Some plants are more flammable than others. How gardeners can reduce the risks
The deadly wildfires in Hawaii this month were fueled in part by plants, in particular invasive grasses that have taken over land once occupied by sugar and pineapple plantations.
Some plants are more flammable than others, says Michele Steinberg, wildfire division director at the National Fire Protection Association. But “there is no such thing as a fireproof plant,” she says — all plants can ignite under the right conditions.
Those conditions include improper pruning, insufficient watering, and poor sanitation practices that allow dry, dead plant parts to remain on the soil surface in high-risk areas.
If you live in a fire-risk zone (or an area where climate change is increasing the fire risk) and are selecting plants for your garden, knowing which ones offer some fire resistance and which are more flammable will serve you well.
QUICKER TO CATCH FIRE
Plants that contain aromatic oils, resins, waxes or gummy sap are among the quickest to ignite, even if they’ve been well-watered and cared for. Those include acacia, bamboo, eucalyptus, Japanese honeysuckle, rosemary, Scotch broom and gas plant, which gets its name from the flammable vapor its flowers and leaves exude.
Trees with peeling, papery bark, like river birch, are generally more flammable than those without. And fine-needled evergreen shrubs and trees, like cedar, cypress, fir, juniper, pine and spruce, contain volatile saps and resins. Their dropped needles, left to dry on the ground – or the roof — further increase the fire risk. Redwoods, a notable exception, are considered fire-resistant due to the tannic acid in their bark.

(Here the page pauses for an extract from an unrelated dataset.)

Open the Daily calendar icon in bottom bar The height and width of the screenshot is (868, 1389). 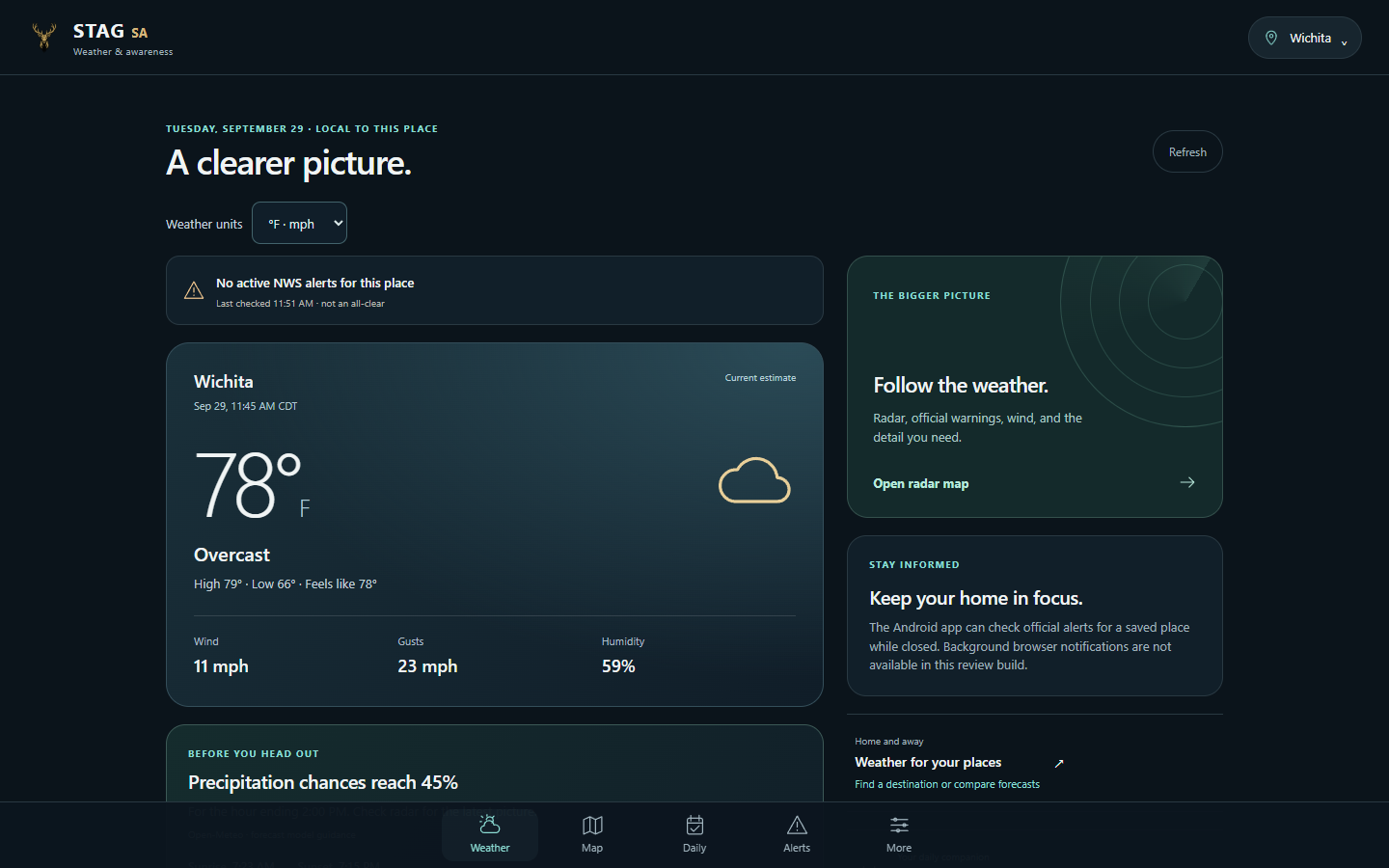click(x=694, y=825)
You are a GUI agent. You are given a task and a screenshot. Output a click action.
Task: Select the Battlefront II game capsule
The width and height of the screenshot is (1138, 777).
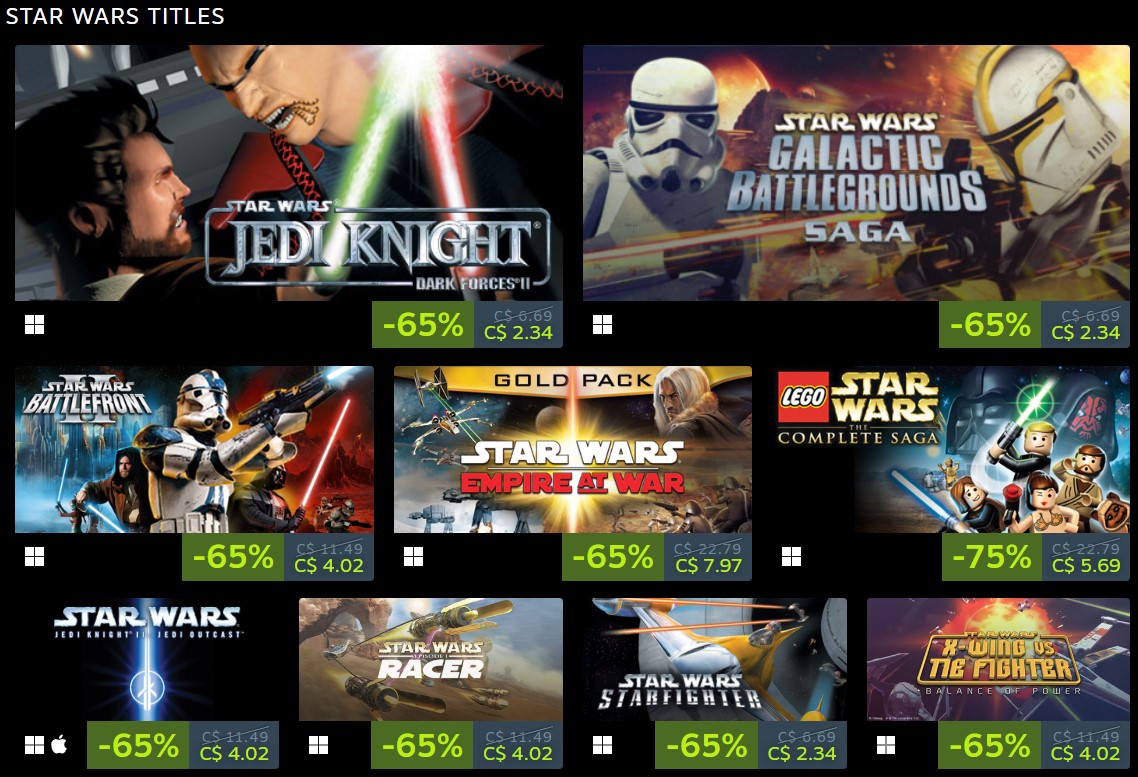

Many grasses, such as the buffel, molasses and guinea types that fueled the Hawaii fires — as well as fountain and feather grasses — are considered highly flammable. Their ignitability increases when they are left to stand dry over winter or during periods of drought; excessive dry heat evaporates moisture from the soil and from them and many other kinds of plants, essentially turning them into kindling.
NATIVE vs. NON-NATIVE
As a group, ” native plants aren’t necessarily less flammable” than introduced species, Steinberg said.
But nonnative, invasive plants often pose higher fire risks because they spread readily, typically are left undisturbed by wildlife, outcompete native vegetation, and often tolerate heat, drought and heavy rains well. They can quickly cover fields, acres and even miles of land, where a spark, such as from lightning, can set them ablaze.
For the best fire resistance, select deciduous trees, like ash, crabapple, dogwood, locust, maple and oak, over fine-needled evergreens. Succulents with water-filled leaves, like ice plants and sedums, are slow burners, as are some groundcovers, like ajuga and creeping phlox.
WHAT TO LOOK FOR IN PLANTS
The Washington State University Extension Service has published valuable guidelines identifying these general plant characteristics as fire-resistant:
≤ High moisture content in leaves (these ignite and burn more slowly).
≤ Little or no seasonal accumulation of dead vegetation.
≤ Open branching habits (they provide less fuel for fires).
≤ Fewer total branches and leaves (again, less fuel for fires).
≤ Slow-growing, so less pruning is required (to keep open structure as noted above).
≤ Non-resinous material on the plant (i.e., stems, leaves, or needles that are not resinous, oily or waxy).